> _PROBLEM TO WORK ON_:
Present every line of the records below as a Markdown table with the columns Row and Line, one row per line. Number the rows in order and leave out blank lines.

> _PROVIDED DATA_:

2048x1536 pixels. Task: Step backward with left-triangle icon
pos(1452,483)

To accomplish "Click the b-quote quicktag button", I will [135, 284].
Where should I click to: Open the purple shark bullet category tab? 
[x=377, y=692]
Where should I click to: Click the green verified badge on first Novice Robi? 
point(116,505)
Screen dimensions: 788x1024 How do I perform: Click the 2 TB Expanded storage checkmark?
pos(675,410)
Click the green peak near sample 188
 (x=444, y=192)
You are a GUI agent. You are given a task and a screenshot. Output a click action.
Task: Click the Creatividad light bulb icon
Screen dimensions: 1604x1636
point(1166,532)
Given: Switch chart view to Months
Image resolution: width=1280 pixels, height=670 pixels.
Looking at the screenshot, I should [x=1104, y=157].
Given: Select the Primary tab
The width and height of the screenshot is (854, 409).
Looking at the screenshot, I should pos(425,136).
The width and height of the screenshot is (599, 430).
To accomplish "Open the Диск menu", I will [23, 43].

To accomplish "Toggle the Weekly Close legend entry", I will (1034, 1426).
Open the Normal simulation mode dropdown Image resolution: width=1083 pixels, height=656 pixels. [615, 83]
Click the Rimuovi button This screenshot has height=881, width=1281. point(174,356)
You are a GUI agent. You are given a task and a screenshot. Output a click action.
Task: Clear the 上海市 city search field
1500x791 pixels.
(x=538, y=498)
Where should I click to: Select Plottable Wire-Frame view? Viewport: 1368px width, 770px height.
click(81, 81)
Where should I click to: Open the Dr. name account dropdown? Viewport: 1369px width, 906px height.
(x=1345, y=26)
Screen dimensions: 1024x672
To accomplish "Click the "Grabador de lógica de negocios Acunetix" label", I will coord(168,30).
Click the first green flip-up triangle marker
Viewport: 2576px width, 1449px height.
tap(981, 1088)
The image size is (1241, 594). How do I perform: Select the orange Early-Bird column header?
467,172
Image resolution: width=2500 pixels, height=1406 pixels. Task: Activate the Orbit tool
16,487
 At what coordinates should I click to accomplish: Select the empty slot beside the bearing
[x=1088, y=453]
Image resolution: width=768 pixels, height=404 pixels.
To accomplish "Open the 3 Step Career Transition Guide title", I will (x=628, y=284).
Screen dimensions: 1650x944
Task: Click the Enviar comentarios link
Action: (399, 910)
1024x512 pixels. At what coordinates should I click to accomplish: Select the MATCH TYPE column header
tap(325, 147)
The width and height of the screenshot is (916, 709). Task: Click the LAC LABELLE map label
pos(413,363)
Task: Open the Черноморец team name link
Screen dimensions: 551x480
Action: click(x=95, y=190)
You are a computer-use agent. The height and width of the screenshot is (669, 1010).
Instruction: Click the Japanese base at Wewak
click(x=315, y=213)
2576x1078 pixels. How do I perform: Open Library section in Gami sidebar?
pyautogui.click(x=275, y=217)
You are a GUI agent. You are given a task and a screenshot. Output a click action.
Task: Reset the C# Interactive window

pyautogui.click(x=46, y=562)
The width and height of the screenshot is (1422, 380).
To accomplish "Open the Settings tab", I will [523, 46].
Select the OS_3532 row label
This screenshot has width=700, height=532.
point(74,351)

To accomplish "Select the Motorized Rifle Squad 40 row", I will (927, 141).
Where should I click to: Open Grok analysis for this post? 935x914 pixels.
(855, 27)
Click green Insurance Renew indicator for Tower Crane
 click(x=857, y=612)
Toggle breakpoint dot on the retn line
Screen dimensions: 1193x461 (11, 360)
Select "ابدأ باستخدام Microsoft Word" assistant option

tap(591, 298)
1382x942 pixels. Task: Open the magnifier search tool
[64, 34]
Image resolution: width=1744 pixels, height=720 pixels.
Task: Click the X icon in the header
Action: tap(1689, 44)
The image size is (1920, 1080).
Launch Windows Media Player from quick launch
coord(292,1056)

> _FINISHED ANSWER_:
| Row | Line |
|---|---|
| 1 | 2048x1536 pixels. Task: Step backward with left-triangle icon |
| 2 | pos(1452,483) |
| 3 | To accomplish "Click the b-quote quicktag button", I will [135, 284]. |
| 4 | Where should I click to: Open the purple shark bullet category tab?  |
| 5 | [x=377, y=692] |
| 6 | Where should I click to: Click the green verified badge on first Novice Robi?  |
| 7 | point(116,505) |
| 8 | Screen dimensions: 788x1024 How do I perform: Click the 2 TB Expanded storage checkmark? |
| 9 | pos(675,410) |
| 10 | Click the green peak near sample 188 |
| 11 |  (x=444, y=192) |
| 12 | You are a GUI agent. You are given a task and a screenshot. Output a click action. |
| 13 | Task: Click the Creatividad light bulb icon |
| 14 | Screen dimensions: 1604x1636 |
| 15 | point(1166,532) |
| 16 | Given: Switch chart view to Months |
| 17 | Image resolution: width=1280 pixels, height=670 pixels. |
| 18 | Looking at the screenshot, I should [x=1104, y=157]. |
| 19 | Given: Select the Primary tab |
| 20 | The width and height of the screenshot is (854, 409). |
| 21 | Looking at the screenshot, I should pos(425,136). |
| 22 | The width and height of the screenshot is (599, 430). |
| 23 | To accomplish "Open the Диск menu", I will [23, 43]. |
| 24 | To accomplish "Toggle the Weekly Close legend entry", I will (1034, 1426). |
| 25 | Open the Normal simulation mode dropdown Image resolution: width=1083 pixels, height=656 pixels. [615, 83] |
| 26 | Click the Rimuovi button This screenshot has height=881, width=1281. point(174,356) |
| 27 | You are a GUI agent. You are given a task and a screenshot. Output a click action. |
| 28 | Task: Clear the 上海市 city search field |
| 29 | 1500x791 pixels. |
| 30 | (x=538, y=498) |
| 31 | Where should I click to: Select Plottable Wire-Frame view? Viewport: 1368px width, 770px height. |
| 32 | click(81, 81) |
| 33 | Where should I click to: Open the Dr. name account dropdown? Viewport: 1369px width, 906px height. |
| 34 | (x=1345, y=26) |
| 35 | Screen dimensions: 1024x672 |
| 36 | To accomplish "Click the "Grabador de lógica de negocios Acunetix" label", I will coord(168,30). |
| 37 | Click the first green flip-up triangle marker |
| 38 | Viewport: 2576px width, 1449px height. |
| 39 | tap(981, 1088) |
| 40 | The image size is (1241, 594). How do I perform: Select the orange Early-Bird column header? |
| 41 | 467,172 |
| 42 | Image resolution: width=2500 pixels, height=1406 pixels. Task: Activate the Orbit tool |
| 43 | 16,487 |
| 44 |  At what coordinates should I click to accomplish: Select the empty slot beside the bearing |
| 45 | [x=1088, y=453] |
| 46 | Image resolution: width=768 pixels, height=404 pixels. |
| 47 | To accomplish "Open the 3 Step Career Transition Guide title", I will (x=628, y=284). |
| 48 | Screen dimensions: 1650x944 |
| 49 | Task: Click the Enviar comentarios link |
| 50 | Action: (399, 910) |
| 51 | 1024x512 pixels. At what coordinates should I click to accomplish: Select the MATCH TYPE column header |
| 52 | tap(325, 147) |
| 53 | The width and height of the screenshot is (916, 709). Task: Click the LAC LABELLE map label |
| 54 | pos(413,363) |
| 55 | Task: Open the Черноморец team name link |
| 56 | Screen dimensions: 551x480 |
| 57 | Action: click(x=95, y=190) |
| 58 | You are a computer-use agent. The height and width of the screenshot is (669, 1010). |
| 59 | Instruction: Click the Japanese base at Wewak |
| 60 | click(x=315, y=213) |
| 61 | 2576x1078 pixels. How do I perform: Open Library section in Gami sidebar? |
| 62 | pyautogui.click(x=275, y=217) |
| 63 | You are a GUI agent. You are given a task and a screenshot. Output a click action. |
| 64 | Task: Reset the C# Interactive window |
| 65 | pyautogui.click(x=46, y=562) |
| 66 | The width and height of the screenshot is (1422, 380). |
| 67 | To accomplish "Open the Settings tab", I will [523, 46]. |
| 68 | Select the OS_3532 row label |
| 69 | This screenshot has width=700, height=532. |
| 70 | point(74,351) |
| 71 | To accomplish "Select the Motorized Rifle Squad 40 row", I will (927, 141). |
| 72 | Where should I click to: Open Grok analysis for this post? 935x914 pixels. |
| 73 | (855, 27) |
| 74 | Click green Insurance Renew indicator for Tower Crane |
| 75 |  click(x=857, y=612) |
| 76 | Toggle breakpoint dot on the retn line |
| 77 | Screen dimensions: 1193x461 (11, 360) |
| 78 | Select "ابدأ باستخدام Microsoft Word" assistant option |
| 79 | tap(591, 298) |
| 80 | 1382x942 pixels. Task: Open the magnifier search tool |
| 81 | [64, 34] |
| 82 | Image resolution: width=1744 pixels, height=720 pixels. |
| 83 | Task: Click the X icon in the header |
| 84 | Action: tap(1689, 44) |
| 85 | The image size is (1920, 1080). |
| 86 | Launch Windows Media Player from quick launch |
| 87 | coord(292,1056) |